__Written tasks__:
- A) In the comment thread, what is the Type 26 being fitted with?
- B) Please repeat word for word the part of the comment thread that begins at the words "Thanks fort he" and stops after the words "sense at all.".

All in all its a fuss about absolutely nothing.

Dan
Dan
15 days ago
Reply to  BB85

It makes even less sense when the Type 26 is being fitted with Mk 41 VLS anyway. Why not just fit more of those and use some of them to quad-pack CAMM, rather than having two different sets of silos? I suppose the design was probably frozen before MBDA demonstrated the quad-pack capability, was it?

donald_of_tokyo
donald_of_tokyo
15 days ago
Reply to  Dan

You need ExLS to be install into Mk.41 VLS to quad pack CAMM. Why not use independent ExLS and let Mk.41 filled with TLAM or alike? And, independent ExLS vs Mushroom farm is, just high-density-expensive vs low-density-cheap. Just a matter of choice.

Pete
Pete
15 days ago

Pretty sure the soft launch also allows a significantly reduced minimum engagement distance as the missile takes a very direct route rather than a high arching launch trajectory under a hot launch.

Rudeboy1
Rudeboy1
9 days ago

You don’t need ExLS in Mk.41 for quad pack, it can do it standalone (the dimensions don’t change).

Supportive Bloke
Supportive Bloke
15 days ago
Reply to  BB85

Well with the UK system you get

  • it exists
  • soft launch so lack of damage and mess which is a much bigger issue than a lot of the crowd in here make out
  • sealed tube (every time you open the lid foreign matter and sea water get in)
  • a robust reliable system

with quad packed you get a

  • paper exercise
  • development nightmare
  • joy of modifying Mk41 VLS
  • big bill
  • non-standard system

Joking apart if you want a one-shot-one-kill system preserving the missile in its optimum state is essential. Bit different if you are firing pairs.

BB85
BB85
15 days ago

Thanks fort he feedback. I guess it does make sense both from a domestic solution, cost saving and also the advantages of soft launch sealed system. I was curious why Canada whemt for the exls but maybe the additional flexibility means more to them when it comes to swapping CAAM and essm missiles etc.

Ron5
Ron5
15 days ago

Lockheed has fully qualified ceptor firing from its ExLs VLS. It is most definitely not a paper exercise.

The rest of your comment makes no sense at all.

__Dataset records__:
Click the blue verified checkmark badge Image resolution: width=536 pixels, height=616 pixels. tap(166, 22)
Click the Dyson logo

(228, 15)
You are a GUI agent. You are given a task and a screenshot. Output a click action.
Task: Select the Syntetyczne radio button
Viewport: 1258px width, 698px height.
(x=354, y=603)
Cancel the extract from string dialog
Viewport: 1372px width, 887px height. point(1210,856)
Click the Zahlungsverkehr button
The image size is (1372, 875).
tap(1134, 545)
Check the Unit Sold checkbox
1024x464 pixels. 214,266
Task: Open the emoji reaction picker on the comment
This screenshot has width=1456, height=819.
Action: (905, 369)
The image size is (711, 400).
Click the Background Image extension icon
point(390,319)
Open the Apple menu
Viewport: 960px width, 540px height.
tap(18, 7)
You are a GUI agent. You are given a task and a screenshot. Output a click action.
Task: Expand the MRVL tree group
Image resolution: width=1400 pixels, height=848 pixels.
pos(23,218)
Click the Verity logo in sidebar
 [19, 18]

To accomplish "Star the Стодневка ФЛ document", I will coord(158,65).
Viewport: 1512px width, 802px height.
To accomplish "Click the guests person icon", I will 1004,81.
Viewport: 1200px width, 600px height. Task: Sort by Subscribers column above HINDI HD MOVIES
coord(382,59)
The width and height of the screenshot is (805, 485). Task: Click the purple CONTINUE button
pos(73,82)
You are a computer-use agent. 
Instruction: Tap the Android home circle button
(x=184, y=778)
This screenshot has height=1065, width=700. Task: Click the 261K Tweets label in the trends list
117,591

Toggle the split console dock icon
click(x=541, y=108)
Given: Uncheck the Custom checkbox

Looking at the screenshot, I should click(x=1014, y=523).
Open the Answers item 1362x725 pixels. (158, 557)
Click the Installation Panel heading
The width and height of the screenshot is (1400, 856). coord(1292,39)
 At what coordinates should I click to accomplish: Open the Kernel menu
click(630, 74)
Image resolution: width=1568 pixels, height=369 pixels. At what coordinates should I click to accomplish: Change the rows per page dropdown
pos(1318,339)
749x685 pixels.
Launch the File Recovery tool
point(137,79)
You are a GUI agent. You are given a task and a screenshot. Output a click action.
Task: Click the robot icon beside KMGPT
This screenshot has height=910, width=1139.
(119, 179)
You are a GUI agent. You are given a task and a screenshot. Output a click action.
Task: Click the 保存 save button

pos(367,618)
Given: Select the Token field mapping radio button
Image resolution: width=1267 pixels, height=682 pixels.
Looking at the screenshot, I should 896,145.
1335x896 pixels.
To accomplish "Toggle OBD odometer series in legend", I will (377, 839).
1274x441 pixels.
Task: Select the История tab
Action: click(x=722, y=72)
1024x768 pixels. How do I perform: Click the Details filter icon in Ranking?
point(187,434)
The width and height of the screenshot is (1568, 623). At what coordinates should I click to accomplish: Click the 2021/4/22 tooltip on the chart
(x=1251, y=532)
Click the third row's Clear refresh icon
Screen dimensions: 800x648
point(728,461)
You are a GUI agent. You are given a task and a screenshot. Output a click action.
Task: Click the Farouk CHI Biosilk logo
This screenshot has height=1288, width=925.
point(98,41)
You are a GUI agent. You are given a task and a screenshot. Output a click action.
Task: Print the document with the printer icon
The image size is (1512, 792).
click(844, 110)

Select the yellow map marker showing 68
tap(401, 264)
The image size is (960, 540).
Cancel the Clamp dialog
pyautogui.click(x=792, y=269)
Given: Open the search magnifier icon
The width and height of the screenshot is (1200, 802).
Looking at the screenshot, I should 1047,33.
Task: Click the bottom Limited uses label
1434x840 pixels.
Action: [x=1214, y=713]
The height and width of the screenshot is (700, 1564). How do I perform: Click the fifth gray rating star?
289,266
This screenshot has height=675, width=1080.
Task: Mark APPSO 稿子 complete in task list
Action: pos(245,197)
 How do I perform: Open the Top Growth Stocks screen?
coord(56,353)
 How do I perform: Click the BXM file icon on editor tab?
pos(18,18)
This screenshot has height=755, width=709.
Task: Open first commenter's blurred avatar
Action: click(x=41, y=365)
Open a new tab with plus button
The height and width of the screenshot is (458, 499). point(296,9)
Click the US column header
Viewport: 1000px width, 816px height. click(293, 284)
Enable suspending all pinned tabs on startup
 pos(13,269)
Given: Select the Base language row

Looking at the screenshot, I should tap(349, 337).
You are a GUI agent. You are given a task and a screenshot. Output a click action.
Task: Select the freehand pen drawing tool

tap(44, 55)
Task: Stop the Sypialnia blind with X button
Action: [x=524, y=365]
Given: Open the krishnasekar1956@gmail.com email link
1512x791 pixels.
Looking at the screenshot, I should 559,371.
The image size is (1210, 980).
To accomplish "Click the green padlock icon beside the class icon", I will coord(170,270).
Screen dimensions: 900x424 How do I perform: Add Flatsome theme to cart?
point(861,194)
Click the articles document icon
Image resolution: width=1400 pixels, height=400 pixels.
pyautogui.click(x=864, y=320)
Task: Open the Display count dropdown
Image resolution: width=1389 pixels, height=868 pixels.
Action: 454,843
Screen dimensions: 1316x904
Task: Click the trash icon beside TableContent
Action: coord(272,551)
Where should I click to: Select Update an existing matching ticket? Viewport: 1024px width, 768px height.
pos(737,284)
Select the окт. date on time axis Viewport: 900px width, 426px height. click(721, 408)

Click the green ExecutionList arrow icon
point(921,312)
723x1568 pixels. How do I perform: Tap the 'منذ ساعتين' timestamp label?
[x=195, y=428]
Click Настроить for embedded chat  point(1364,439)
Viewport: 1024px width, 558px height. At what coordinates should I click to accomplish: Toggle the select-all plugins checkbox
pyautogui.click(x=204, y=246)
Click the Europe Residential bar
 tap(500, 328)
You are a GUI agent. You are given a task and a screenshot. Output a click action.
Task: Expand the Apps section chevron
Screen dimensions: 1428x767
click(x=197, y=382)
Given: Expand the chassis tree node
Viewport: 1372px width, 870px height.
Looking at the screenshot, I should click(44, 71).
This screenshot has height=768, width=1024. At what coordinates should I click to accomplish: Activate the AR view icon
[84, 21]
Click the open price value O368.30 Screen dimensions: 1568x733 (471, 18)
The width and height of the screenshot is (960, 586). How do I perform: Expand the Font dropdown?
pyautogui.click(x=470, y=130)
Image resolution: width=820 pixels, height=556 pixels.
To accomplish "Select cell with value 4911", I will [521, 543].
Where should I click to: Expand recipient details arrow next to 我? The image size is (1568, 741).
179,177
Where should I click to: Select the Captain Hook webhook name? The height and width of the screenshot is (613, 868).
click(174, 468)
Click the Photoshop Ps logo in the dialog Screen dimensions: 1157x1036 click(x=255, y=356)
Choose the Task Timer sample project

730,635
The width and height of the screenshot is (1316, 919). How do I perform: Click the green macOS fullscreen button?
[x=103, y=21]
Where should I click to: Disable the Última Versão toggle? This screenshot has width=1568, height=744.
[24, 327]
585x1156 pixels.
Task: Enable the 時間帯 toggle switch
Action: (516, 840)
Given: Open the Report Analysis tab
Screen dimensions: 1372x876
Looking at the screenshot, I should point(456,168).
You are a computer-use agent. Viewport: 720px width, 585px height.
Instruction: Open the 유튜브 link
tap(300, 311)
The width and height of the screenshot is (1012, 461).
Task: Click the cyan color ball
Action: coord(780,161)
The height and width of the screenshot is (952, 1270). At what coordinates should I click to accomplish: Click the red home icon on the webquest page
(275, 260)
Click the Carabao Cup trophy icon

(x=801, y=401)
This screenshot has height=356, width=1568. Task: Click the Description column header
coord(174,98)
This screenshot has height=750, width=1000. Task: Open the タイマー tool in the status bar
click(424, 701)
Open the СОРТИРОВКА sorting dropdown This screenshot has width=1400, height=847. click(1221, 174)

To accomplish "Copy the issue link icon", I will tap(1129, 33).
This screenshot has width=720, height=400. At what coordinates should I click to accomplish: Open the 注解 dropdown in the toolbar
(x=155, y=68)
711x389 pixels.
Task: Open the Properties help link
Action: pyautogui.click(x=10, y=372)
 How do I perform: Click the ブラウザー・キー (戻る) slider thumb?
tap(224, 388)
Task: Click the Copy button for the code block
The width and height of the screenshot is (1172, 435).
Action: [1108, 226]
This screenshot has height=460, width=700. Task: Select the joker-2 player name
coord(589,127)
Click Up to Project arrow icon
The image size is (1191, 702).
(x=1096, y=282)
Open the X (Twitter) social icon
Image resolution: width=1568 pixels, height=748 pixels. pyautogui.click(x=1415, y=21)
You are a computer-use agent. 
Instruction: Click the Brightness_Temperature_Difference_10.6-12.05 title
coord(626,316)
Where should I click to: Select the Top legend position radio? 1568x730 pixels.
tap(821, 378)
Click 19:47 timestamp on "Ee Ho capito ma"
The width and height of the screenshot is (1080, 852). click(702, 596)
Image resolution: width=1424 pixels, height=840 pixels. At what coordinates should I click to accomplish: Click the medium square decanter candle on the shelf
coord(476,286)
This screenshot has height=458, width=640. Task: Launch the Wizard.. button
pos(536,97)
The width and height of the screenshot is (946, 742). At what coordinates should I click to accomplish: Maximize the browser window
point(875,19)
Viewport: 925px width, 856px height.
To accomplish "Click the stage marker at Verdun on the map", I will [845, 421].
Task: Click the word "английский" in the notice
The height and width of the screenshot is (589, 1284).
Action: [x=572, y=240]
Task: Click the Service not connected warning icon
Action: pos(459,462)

__The responses__:
- A) Mk 41 VLS.

- B)
Thanks fort he feedback. I guess it does make sense both from a domestic solution, cost saving and also the advantages of soft launch sealed system. I was curious why Canada whemt for the exls but maybe the additional flexibility means more to them when it comes to swapping CAAM and essm missiles etc.

Ron5
Ron5
15 days ago

Lockheed has fully qualified ceptor firing from its ExLs VLS. It is most definitely not a paper exercise.

The rest of your comment makes no sense at all.